If I understand all this, then what prevents us from using the same mechanism 
for GET requests to get a "unique ID" to entries in the cache which are not 
pinned down?  *Then*, if the unique entry is gone from the cache, we search the 
cache based on the URL.  Then if we find nothing we go to the network.

I may be misunderstanding what we do for POST and GET '?' requests.

gordon

Comment 42

•

17 years ago

You are correct about POST and GET ? urls.  However, the unique ID becomes part 
of the key that they are searched for in the cache, because those responses are 
only valid when viewed by history and we never want to find them in the cache 
when visiting a "new" url (clicking a link or typing in the location field).

If we used this approach for ALL GETs, we would never be able to resuse anything 
we put in the cache for "new" visits.

Andreas M. "Clarence" Schneider

(Reporter)

Comment 43

•

17 years ago

We do not need this approach for *all* GETs. If a GET is cachable, subsequent
requests will be served from cache and thus result in indentical pages. But we
should use it for any uncachable GET.

Alec Flett

Updated

•

17 years ago

CC: ? jens-uwe, kc7g → ? alecf, jens

John Keiser (jkeiser)

Comment 44

•

17 years ago

How about a weak reference scheme to deal with this?

When someone requests a document and gets it out of the cache, give them back
the cache ID of the request.  On subsequent attempts to get the document, they
do a call like GetCacheItemByID() which will attempt to find the original item,
and if they cannot find it (if it's expired), they try to find by the URL. 
Basically two different search mechanisms to get at the data.  Maybe even a weak
reference pointer class with a pointer to the nsCacheEntry (or Descriptor?), and
when the cache expires the entry, it goes out to all these weak reference
objects and sets the pointer to NULL.  This could be simpler to implement, and
would be pretty efficient too, I imagine.

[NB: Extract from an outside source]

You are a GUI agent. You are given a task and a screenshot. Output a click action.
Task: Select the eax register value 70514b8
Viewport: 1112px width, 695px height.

When a new copy of a URL is fetched from the network, the old copy is not
destroyed in this case, but instead pushed aside, so that a search by URL will
turn up the new copy.  Perhaps they are ordered in the index by date (most
recently fetched is the one to grab).  This *does* mean that the index in the
list of cache entries will not be unique anymore.

Is this feasible?  Is the index to the cache in memory?  Can the current "key"
be non-unique as long as the search algorithm returns the most recently created
cache entry with that key?

This could be useful elsewhere, I am sure.

I think we may have a blizzard tomorrow, in which case I'd be happy to work on
this.  I've been perusing the cache code.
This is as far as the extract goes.